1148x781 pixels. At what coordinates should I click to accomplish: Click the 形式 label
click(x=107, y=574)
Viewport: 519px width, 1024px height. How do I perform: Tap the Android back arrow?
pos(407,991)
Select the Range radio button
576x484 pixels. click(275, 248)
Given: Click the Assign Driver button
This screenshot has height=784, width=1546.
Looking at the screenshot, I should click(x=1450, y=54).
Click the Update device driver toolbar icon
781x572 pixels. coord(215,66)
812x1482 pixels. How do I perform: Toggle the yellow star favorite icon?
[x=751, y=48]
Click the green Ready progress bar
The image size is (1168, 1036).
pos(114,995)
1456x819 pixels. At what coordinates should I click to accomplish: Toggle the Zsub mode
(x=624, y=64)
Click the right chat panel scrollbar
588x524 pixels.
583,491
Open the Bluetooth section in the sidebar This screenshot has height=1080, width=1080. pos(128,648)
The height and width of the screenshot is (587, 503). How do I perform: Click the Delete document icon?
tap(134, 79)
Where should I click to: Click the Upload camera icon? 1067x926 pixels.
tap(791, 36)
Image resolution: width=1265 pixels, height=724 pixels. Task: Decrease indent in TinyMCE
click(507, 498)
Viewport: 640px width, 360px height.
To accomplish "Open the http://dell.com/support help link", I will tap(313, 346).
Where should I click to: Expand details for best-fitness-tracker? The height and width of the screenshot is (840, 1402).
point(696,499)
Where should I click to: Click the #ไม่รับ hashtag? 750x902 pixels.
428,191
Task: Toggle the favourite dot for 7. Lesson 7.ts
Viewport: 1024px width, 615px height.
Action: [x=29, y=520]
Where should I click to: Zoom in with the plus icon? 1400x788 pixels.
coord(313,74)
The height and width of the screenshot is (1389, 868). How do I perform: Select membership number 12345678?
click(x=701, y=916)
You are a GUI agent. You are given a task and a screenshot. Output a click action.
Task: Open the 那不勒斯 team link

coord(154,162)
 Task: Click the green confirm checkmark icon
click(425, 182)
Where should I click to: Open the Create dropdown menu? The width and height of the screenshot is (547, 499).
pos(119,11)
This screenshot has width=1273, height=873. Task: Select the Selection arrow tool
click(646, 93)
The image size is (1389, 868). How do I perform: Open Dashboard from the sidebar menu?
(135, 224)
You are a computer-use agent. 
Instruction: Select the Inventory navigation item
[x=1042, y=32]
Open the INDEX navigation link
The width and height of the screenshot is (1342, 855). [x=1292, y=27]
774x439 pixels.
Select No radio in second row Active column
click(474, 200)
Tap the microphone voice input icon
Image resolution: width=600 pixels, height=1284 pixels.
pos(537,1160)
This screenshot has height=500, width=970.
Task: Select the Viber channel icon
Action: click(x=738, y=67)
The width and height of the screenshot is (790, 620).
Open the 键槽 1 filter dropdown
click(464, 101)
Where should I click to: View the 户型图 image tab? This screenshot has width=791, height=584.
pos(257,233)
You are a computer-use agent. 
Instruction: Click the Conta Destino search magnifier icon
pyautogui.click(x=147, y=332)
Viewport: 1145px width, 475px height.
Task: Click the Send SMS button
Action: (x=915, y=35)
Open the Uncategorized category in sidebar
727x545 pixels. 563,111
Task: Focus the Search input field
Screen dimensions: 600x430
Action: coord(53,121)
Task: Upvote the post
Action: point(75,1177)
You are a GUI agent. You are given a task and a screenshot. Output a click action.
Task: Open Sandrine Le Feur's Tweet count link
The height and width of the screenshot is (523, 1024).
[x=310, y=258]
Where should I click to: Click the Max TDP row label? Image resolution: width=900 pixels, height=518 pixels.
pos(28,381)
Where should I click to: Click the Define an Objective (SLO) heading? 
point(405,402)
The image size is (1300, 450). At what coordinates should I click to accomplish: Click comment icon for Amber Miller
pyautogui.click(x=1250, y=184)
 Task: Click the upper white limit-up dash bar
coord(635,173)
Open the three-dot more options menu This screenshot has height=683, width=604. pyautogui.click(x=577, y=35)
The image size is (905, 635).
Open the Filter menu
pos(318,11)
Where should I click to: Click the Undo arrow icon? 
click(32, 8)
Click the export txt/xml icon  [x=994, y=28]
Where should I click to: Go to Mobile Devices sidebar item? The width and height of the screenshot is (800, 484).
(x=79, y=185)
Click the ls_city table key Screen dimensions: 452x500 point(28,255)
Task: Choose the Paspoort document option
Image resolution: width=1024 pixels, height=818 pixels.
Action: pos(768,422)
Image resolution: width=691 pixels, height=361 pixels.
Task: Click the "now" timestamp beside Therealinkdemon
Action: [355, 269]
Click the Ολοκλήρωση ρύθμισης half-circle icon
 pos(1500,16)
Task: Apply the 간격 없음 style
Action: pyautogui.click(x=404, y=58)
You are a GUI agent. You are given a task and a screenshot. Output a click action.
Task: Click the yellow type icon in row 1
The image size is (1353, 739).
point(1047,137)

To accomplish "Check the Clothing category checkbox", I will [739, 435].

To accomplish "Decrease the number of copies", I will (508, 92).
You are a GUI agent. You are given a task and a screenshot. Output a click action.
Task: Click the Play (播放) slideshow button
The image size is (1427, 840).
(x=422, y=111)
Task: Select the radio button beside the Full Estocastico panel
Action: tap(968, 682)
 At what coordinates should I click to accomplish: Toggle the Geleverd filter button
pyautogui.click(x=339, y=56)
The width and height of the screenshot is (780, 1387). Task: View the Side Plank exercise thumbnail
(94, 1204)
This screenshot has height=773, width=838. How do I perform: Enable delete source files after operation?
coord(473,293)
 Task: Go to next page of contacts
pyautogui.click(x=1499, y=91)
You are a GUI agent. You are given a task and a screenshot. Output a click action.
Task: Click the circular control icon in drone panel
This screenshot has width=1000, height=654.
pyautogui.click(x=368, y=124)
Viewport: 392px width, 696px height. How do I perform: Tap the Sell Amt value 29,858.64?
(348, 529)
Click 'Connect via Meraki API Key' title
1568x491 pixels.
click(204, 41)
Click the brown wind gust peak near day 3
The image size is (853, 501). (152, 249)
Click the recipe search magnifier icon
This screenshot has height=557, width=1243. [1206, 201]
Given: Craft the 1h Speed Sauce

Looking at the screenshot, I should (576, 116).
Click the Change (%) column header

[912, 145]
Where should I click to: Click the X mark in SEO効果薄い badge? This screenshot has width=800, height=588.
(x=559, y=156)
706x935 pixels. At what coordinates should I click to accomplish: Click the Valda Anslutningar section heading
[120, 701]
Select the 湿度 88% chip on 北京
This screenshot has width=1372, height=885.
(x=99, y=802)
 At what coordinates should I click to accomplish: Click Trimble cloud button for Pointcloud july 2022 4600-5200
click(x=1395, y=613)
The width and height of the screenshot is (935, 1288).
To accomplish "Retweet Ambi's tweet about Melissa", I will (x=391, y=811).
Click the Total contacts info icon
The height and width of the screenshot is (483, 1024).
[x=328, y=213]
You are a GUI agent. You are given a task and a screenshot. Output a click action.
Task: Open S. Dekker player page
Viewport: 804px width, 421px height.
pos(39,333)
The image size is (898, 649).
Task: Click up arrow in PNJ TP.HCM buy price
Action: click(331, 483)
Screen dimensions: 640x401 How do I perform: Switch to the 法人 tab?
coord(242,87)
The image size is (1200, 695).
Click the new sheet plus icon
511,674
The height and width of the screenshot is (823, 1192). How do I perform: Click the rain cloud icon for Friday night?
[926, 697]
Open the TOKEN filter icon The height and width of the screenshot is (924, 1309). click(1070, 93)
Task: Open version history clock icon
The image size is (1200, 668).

=-=-=

_WHAT YOU ARE ASKED TO DO_
Among the lines of the data, identify those with the word "will". Copy each of them.

_ANSWER SPACE_
To accomplish "Open the http://dell.com/support help link", I will tap(313, 346).
To accomplish "Check the Clothing category checkbox", I will [739, 435].
To accomplish "Decrease the number of copies", I will (508, 92).
To accomplish "Retweet Ambi's tweet about Melissa", I will (x=391, y=811).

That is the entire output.